Uma organização trotskista na Polônia no outono de 1981 teria se oposto intransigentemente ao curso pró-capitalista de Walesa & Cia. enquanto continuasse a intervir em reuniões de massa do Solidariedade nos locais de trabalho, e em cada outra arena onde fosse possível receber uma audiência da classe trabalhadora para cristalizar uma oposição anti-estalinista pró-socialista à direção do Solidariedade.” (Teses Sobre o Solidariedade, ênfase nossa).

Enquanto os revolucionários interviriam na base de massas do Solidariedade, eles não dariam nenhum apoio ao Solidariedade para obter os meios de consolidar um governo capitalista (rachar a polícia e o exército, derrubar o Estado, estabelecer um governo provisório). É exatamente isso que estamos contestando na atual posição do Coletivo Lenin. É claro que os revolucionários deveriam agir diante do que está acontecendo na Líbia. O que está em questão é se apoiar o governo do Conselho Nacional avança ou retrocede a luta por conquistas democráticas para o proletariado.
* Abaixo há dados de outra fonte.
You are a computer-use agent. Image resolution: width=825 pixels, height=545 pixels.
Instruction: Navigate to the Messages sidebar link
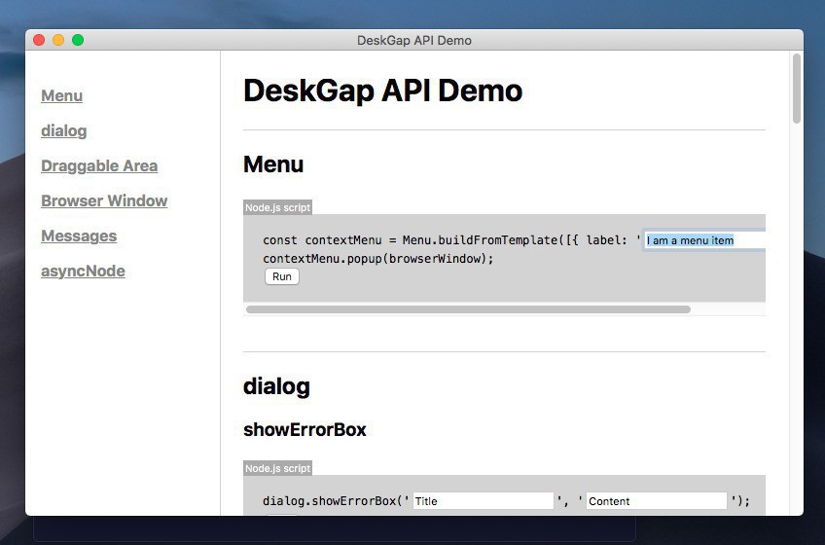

Na declaração que o camarada Paulo propôs, nem mesmo se coloca nossa posição diante do atual governo de Bengasi. Para nós não há a menor dúvida: deveríamos ser oposição a esse governo e não ter lhe dado nenhum “apoio tático” para se consolidar. Podem até nos perguntar: não iríamos lutar contra Kadafi e por liberdades democráticas? É claro que vamos! Mas entre essas duas coisas existe uma linha divisória que o camarada Paulo cruza de maneira irresponsável. Poderíamos até mesmo organizar uma frente única para resistir aos ataques contra os manifestantes por parte do governo Kadafi. Mas em nenhum momento isso pode ser confundido com dar apoio militar ao governo do Conselho Nacional.
Diante disso, chamamos os camaradas a reconsiderarem a posição aprovada pelo Coletivo Lenin e lutarem ao nosso lado por uma modificação da atual posição.